====== PROVIDED ENTRIES

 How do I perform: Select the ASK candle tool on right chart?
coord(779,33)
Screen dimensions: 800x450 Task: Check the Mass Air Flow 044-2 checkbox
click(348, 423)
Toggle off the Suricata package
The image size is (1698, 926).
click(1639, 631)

============

**WORK ITEM:**
Keeping every word in place, restate the entries above.

**SOLUTION TO THE EXERCISE:**
 How do I perform: Select the ASK candle tool on right chart?
coord(779,33)
Screen dimensions: 800x450 Task: Check the Mass Air Flow 044-2 checkbox
click(348, 423)
Toggle off the Suricata package
The image size is (1698, 926).
click(1639, 631)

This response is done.